Servicerufnummern

Die Marktöffnung ermöglicht neue Geschäftsmodelle

Von Dr. rer. nat. Jürgen Kaack, STZ-Consulting Group

Predigt auf Abruf, Werbeeffizienzkontrolle, Spendenzahlungen, automatisierte Gewinnspiele oder die Vermarktung von Informationen und Beratungsleistungen – all dies und mehr ist über Servicerufnummern einfach abzuwickeln.

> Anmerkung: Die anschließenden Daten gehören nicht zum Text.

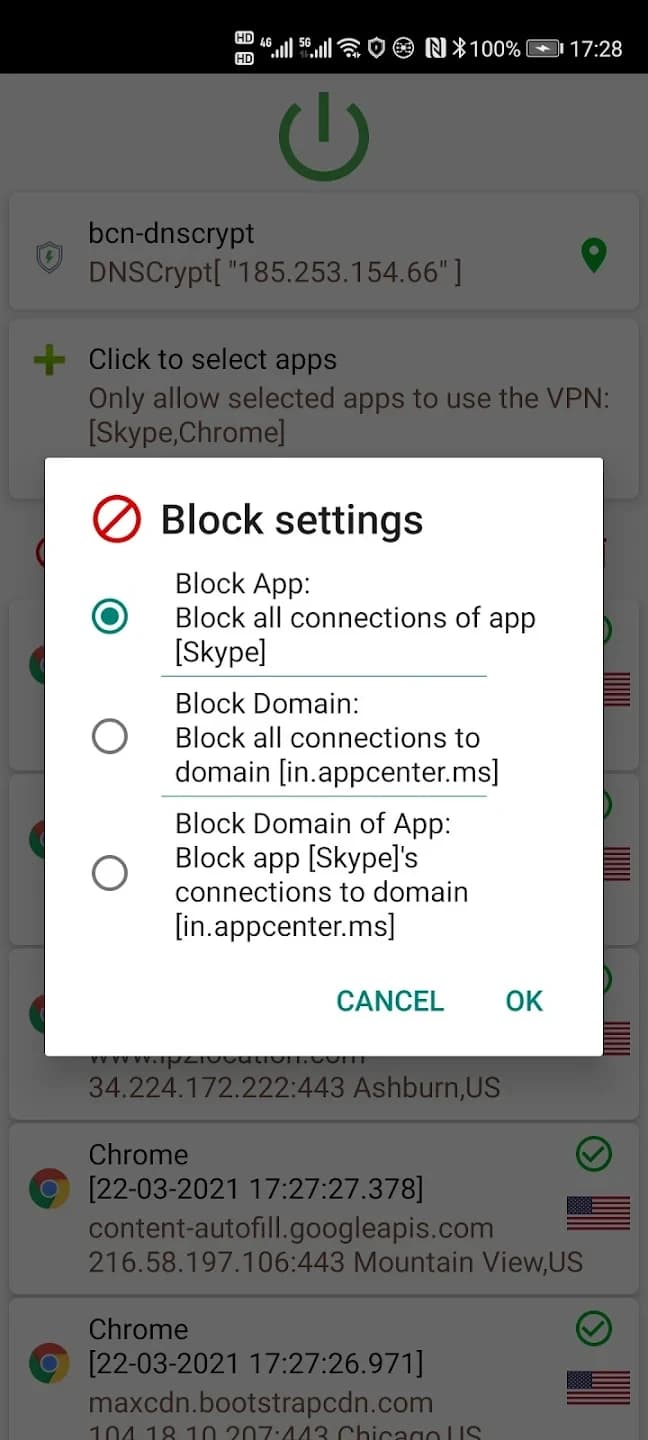Select the Block Domain of App radio button
The width and height of the screenshot is (648, 1440).
coord(109,873)
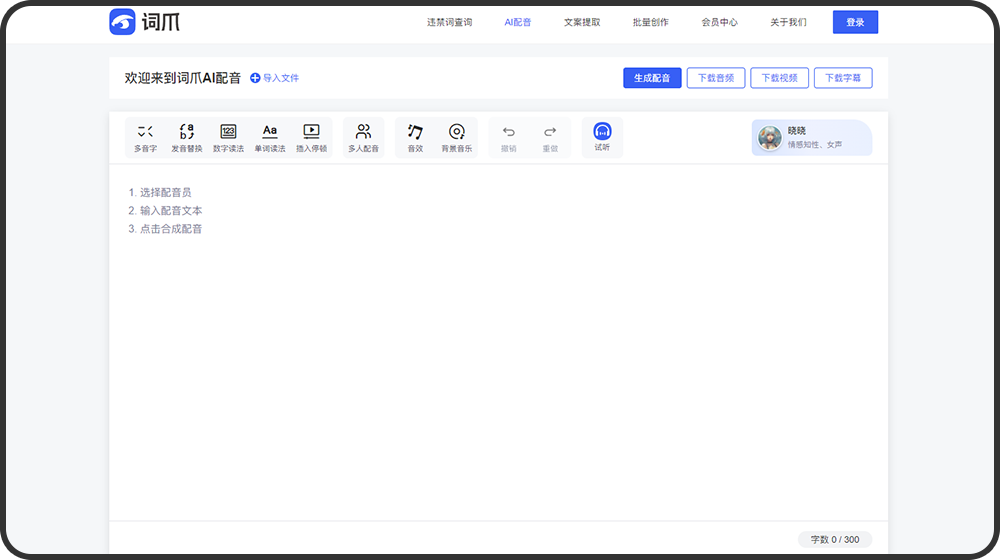The width and height of the screenshot is (1000, 560).
Task: Click the 重做 redo arrow
Action: tap(550, 137)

Aus wirtschaftlicher Sicht stellen sie ein bedeutendes Segment der Telekommunikation dar: Der Umsatz mit Servicerufnummern entspricht etwa 7 % vom gesamten Festnetzumsatz.

Die verschiedenen Gruppen von Servicerufnummern lassen sich anhand der Vorwahlen bzw. Dienstekennzahlen leicht erkennen. Jede dieser Nummerngassen bietet andere Möglichkeiten für Mehrwertdienste und Geschäftsmodelle im M-Commerce.

Anruf und Abwicklung

Die Abwicklung ist für alle Beteiligten einfach: Der Anrufer wählt die Nummer des Services, den er wünscht, erhält die Dienstleistung – z.B. Beratung einer DV-Hotline – und erhält die Abrechnung auf seiner monatlichen Telefonrechnung, in der Regel von der Deutschen Telekom. Die Deutsche Telekom führt wiederum den Großteil der Einnahmen abzüglich der festgelegten eigenen Gebühren an den Netzbetreiber weiter, der die gewählte Rufnummer in seinem Netz „betreibt“. Der Betreiber der Rufnummer schüttet den vertraglich festgelegten Betrag an den Betreiber der Dienstleistung oder in den meisten Fällen an den Betreiber der Audiotexplattform aus, der wiederum dann an den Erbringer der Dienstleistung ausschüttet.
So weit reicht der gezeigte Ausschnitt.